## What is expected
The answer must be every line of the records in which the string "computer" appears.
■ ■ ■ ■
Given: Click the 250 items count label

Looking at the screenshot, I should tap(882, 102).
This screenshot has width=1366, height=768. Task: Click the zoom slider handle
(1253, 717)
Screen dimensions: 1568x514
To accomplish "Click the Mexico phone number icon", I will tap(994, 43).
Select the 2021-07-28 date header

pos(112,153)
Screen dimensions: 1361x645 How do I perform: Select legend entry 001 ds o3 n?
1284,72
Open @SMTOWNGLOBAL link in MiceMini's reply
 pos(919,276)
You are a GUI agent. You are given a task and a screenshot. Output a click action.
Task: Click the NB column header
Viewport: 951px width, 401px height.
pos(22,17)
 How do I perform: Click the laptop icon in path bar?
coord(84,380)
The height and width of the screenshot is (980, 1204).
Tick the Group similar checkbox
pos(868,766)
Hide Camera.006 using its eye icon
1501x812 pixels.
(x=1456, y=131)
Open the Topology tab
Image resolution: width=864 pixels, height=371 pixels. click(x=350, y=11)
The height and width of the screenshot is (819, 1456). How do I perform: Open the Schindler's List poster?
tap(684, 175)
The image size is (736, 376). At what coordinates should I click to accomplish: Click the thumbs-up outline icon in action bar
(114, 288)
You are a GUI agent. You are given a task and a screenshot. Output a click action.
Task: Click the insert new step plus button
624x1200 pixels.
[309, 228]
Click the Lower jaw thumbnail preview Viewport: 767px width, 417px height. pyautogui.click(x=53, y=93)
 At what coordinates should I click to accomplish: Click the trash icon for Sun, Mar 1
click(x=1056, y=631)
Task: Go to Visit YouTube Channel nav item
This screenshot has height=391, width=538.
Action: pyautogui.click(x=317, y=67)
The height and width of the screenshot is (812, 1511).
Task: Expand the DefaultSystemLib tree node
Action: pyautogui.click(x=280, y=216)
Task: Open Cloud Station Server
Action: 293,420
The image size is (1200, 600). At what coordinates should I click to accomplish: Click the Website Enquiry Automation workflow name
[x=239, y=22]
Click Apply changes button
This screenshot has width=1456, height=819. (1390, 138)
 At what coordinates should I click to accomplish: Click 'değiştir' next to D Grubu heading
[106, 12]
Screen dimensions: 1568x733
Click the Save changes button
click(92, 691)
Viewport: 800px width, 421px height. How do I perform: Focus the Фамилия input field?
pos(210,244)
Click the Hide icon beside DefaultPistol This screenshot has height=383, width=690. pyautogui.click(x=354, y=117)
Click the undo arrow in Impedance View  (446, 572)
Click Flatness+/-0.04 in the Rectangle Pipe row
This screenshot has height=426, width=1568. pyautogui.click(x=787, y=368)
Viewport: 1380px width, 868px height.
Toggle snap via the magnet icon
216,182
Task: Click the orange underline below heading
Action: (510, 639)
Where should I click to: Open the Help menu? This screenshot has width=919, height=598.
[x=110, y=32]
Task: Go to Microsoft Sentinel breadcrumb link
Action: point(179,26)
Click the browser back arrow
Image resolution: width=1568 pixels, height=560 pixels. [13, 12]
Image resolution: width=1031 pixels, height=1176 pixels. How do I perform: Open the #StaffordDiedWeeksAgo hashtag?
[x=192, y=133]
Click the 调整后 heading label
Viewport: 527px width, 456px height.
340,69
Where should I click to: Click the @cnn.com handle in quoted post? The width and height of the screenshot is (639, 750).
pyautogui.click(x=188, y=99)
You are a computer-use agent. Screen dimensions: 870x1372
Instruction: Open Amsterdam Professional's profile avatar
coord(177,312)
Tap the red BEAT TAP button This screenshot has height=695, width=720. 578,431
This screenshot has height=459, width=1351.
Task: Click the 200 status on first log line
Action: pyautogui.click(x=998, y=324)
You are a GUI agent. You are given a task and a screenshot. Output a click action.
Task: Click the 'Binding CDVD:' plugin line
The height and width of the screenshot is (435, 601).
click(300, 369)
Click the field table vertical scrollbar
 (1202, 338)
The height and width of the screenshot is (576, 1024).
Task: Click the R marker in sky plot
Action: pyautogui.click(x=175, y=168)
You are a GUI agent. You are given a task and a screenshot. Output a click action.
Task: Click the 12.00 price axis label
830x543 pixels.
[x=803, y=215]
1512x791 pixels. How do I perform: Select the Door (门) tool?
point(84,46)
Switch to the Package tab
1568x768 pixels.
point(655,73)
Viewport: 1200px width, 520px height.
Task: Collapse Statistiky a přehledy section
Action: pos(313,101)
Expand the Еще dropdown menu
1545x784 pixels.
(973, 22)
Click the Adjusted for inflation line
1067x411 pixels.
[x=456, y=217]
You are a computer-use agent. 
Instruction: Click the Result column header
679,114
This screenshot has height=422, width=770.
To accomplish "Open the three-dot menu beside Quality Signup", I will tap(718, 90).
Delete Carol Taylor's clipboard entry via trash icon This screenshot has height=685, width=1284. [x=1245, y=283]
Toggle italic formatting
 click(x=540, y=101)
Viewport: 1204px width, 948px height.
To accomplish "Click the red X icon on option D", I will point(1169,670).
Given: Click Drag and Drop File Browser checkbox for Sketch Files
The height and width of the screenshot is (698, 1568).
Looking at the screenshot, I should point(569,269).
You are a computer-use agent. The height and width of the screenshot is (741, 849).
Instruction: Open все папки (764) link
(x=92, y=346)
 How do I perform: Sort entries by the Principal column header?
■ ■ ■ ■
## Solution below
You are a computer-use agent. Screen dimensions: 870x1372
You are a computer-use agent. 
You are a computer-use agent. The height and width of the screenshot is (741, 849).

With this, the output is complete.